Agora, se você tem problemas de auto-estima, você está se debatendo com a seguinte pergunta: “Por que eu não consigo gostar de mim mesmo, mesmo quando outras pessoas gostam?” Claro que aqui estou supondo que você consegue acreditar que as outras pessoas realmente gostam de você, mas isso não faz muita diferença para o que direi a seguir. Creio que o problema da auto-estima vem do desejo de autonomia absoluta, que continua a ser uma hetero-estima. Você olha para o meio, para as pessoas em torno. Percebe que elas atribuem prestígio a certas coisas e decide diferenciar-se, atribuindo prestígio a outros objetos. Você passa a competir para ver quem vai conseguir imantar os objetos de prestígio. Será que, no seu meio social, as pessoas continuarão a valorizar aquele tosco autor semi-conhecido da classe média, ou valorizarão aquele autor de que você gosta — e que você, por gostar dele, sente que está unido a uma classe superior de pessoas, a um outro mundo, necessariamente melhor?

Mesmo que — e sobretudo se — você tiver sucesso, ainda assim você verá que tornar-se o modelo que cobre os objetos de prestígio não fará muita diferença na sua vida. Nenhum dos objetos é mágico. Além disso, se as pessoas passam a seguir você, imediatamente elas perdem prestígio, e você nem sabe mais onde encontrar aquele prestígio perdido. O prestígio precisa ser renovado sempre, e sempre sutilmente. Se uma mulher diz a outra que seu marido é indesejável, essa primeira mulher apenas parece ressentida. Se muitas mulheres de prestígio (bonitas e inteligentes e chiques etc.), derem a entender indireta e continuamente que seu marido é indesejável, ele vai começar a perder prestígio. Você pode, é claro, dar uma de superior e reafirmar seu desejo por ele. Mas também vai lembrar que tudo era mais gostoso quando só você tinha aquilo que muitas desejavam e quando não tinha de retirar todo esse desejo por alguém só de si mesma.

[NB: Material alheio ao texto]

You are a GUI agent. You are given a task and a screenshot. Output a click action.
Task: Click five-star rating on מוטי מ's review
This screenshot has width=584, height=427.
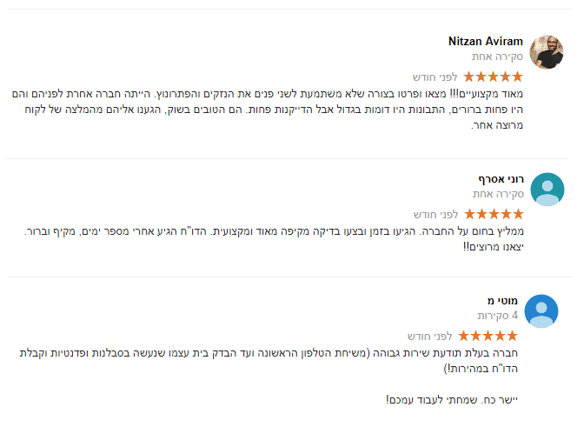(488, 336)
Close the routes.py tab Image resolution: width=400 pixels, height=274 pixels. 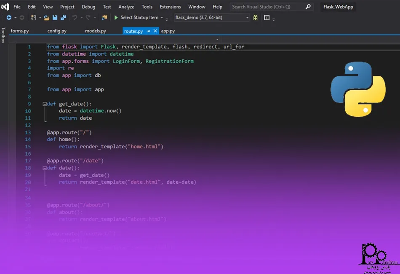(x=155, y=31)
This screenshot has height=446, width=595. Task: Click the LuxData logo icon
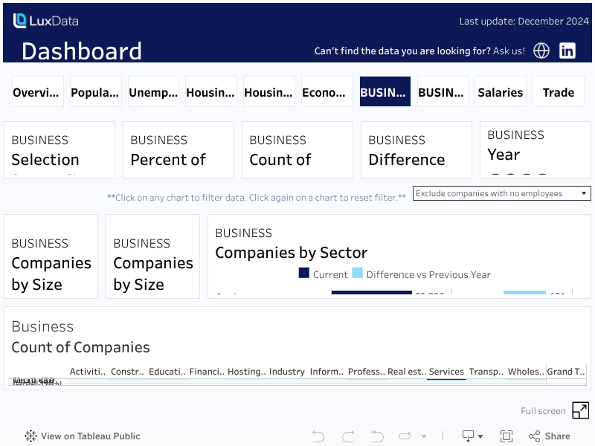pyautogui.click(x=20, y=21)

É por tudo isso que os problemas de auto-estima vão atingir mais evidentemente aquelas mulheres bem-sucedidas, bonitas e magras, isto é, aquelas que são modelos para as outras. Ocupar o papel de modelo e afirmar a sua (pseudo-)autonomia não vai resolver o problema de ninguém, porque isso é a morte do desejo. O desejo, por sua vez, é o que as pessoas querem. Mais do que possuir, elas querem desejar: é por isso que se valoriza tanto a “jornada” e a idéia de que “não se pode parar”. O desejo competitivo, porém, não traz felicidade. Se você realiza o desejo, ele morre. Se não realiza e insiste, fica frustrado. A única coisa a fazer, paradoxalmente, é renunciar ao desejo competitivo e buscar modelos claros e explícitos que possam ser compartilhados.

Um problema bastante contemporâneo, sobretudo entre os overachievers, é exatamente este tédio. Tendo obtido tantas coisas, quem poderá conferir prestígio? Como você faz para deixar de ter uma opinião tão sublime de si próprio que cria uma camada impermeável aos elogios alheios? Paradoxalmente, mais uma vez, admitindo as próprias limitações. Por mais overachiever que alguém seja, sempre há áreas inexploradas, idéias não-pensadas.

Ninguém é tão particular assim também. Se Sófocles pode falar conosco quase 2500 anos depois, é porque ele abdicou de suas idiossincrasias para poder encontrar algo de universal. Por outro lado, Blair Waldorf só será considerada chique por uma certa camada de nossa geração, e por meia dúzia de arqueólogos da moda no futuro. Mesmo o mais particular dos estilos pessoais de se vestir depende de um princípio universal, que é o princípio da adequação. Ninguém se veste bem sem que sua roupa esteja adequada a si mesmo e à circunstância. Analogamente, mesmo que você tenha uma alma individual, sua personalidade não é tão única assim a ponto de beirar o ininteligível. A parte dela que beira o ininteligível é irrelevante e querer definir-se por ela é certeza de infelicidade. Vejam lá se eu agora vou passar a dizer às pessoas que, em vez de eu ser o sujeito que estuda grego, sou o sujeito que gosta de Tic-Tacs de cereja e menta.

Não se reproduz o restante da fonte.